▶ _Vorliegender Text_:
• • • •
# Askeria 11/14 HC sucht für 25er - 3 Raidtage!



## Sailiel (15. November 2013)

Askeria ist eine 25er Raidgilde die seit August 2006 auf dem PVE Server Sen'jin besteht. 
Hervorgegangen aus Fusionen verschiedener Top-Gilden zu Classic-Zeiten, waren wir seither stets eine 
der besten Gilden auf dem Server.

In den folgenden Add-Ons konnten wir Platz 2 und 3 auf dem Server behaupten.
Unser Anspruch ist es, mit nur 3 Raidtagen das maximum an Progress zu erreichen, und genau dazu 
suchen wir noch motivierte und fähige Spieler, um dies weiterhin im 25er umsetzten zu können.


RAIDSTATUS (im 25er) :
- 11/14 HC SoO
- 11/13 HC TdD
- 6/6 HC Mogu'shan
- 2/6 HC Herz der Angst
- 1/4 HC Terasse des Endlosen Frühlings

*Wir suchen:
1 Tank: Klasse egal (HC taugliches Gear) Zuverlässigkeit > all
2 Heiler: Monk, Schami
2 Melee: Katze, Schurke
2-3 Ranged: Eule, Ele, Hexer*

Raidzeiten:
Mittwoch: 19.15 - 23.00 Uhr
Donnerstag: 19.15-23.00 Uhr
Sonntag: 18.15 - 23.00 Uhr

Sollten im 25er Content noch Bosse in einer ID stehen, werden diese im 10/25er ausserhalb der 
Raidzeiten auf freiwilliger Basis noch gelegt.
Weiterhin gibt es eine aktive Twink-Raidgruppe.

Was ihr mitbringen solltet:
- ZUVERLÄSSIGKEIT!- Spaß und hohe Motivation am Spiel
- längere Erfahrung mit der Klasse
- Befähigung für euren second Spec sehr vorteilhaft
- eigenständiges Denken, informieren bzgl. Encountern
- optimale Verzauberungen und Sockel
- aktive Raidbeteiligung (min. 85% ) wenn ihr nur 2/3 Tagen könnt meldet euch bitte nicht!
• • • •
▶ _Aufgaben_:
**a)** Kopiere aus dem Gildengesuch die Stelle, die mit „Askeria ist eine“ anfängt und bis einschließlich „dem Server behaupten.“ weitergeht.
**b)** Welche Raids führt das Gildengesuch unter dem Raidstatus auf? Nenne alle.

▶ _Bereitgestellte Daten_:
• • • •
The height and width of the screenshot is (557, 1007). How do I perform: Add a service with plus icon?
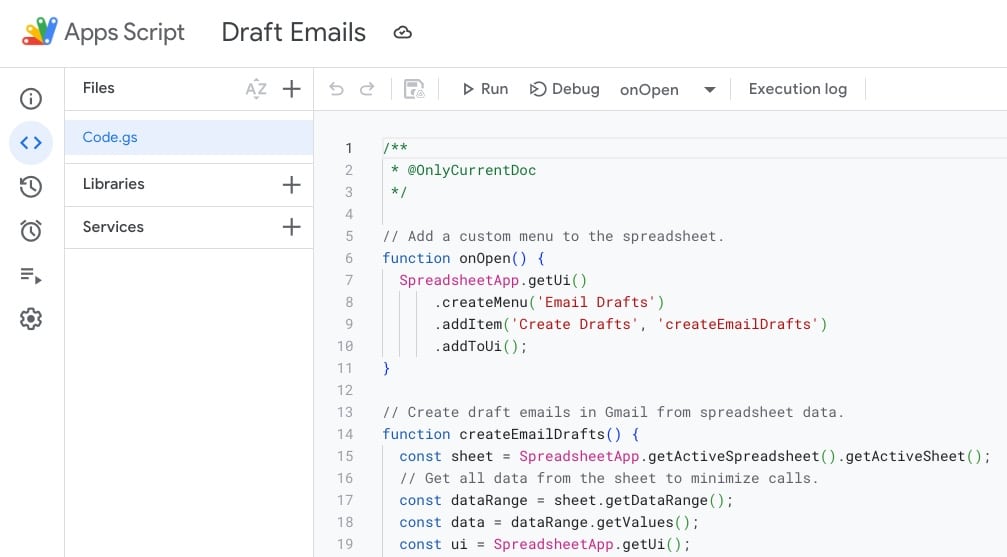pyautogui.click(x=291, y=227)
• • • •
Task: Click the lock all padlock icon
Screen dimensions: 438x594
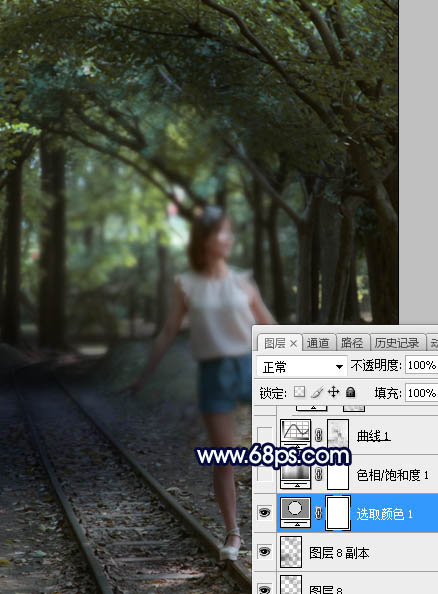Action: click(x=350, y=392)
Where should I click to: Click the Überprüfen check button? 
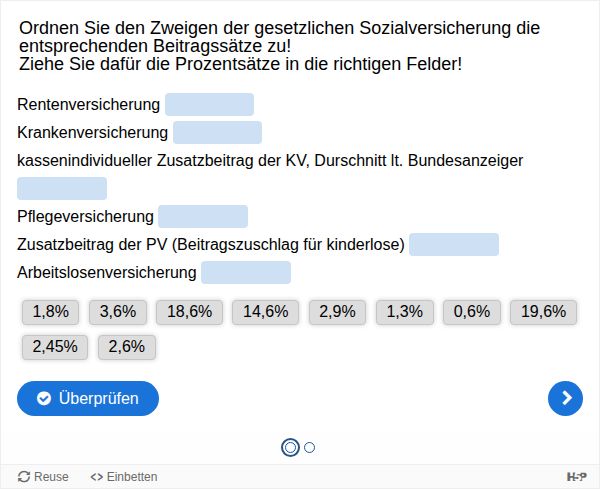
• • • •
▶ _Lösungen_:
**a)**
Askeria ist eine 25er Raidgilde die seit August 2006 auf dem PVE Server Sen'jin besteht. 
Hervorgegangen aus Fusionen verschiedener Top-Gilden zu Classic-Zeiten, waren wir seither stets eine 
der besten Gilden auf dem Server.

In den folgenden Add-Ons konnten wir Platz 2 und 3 auf dem Server behaupten.

**b)**
- SoO
- TdD
- Mogu'shan
- Herz der Angst
- Terasse des Endlosen Frühlings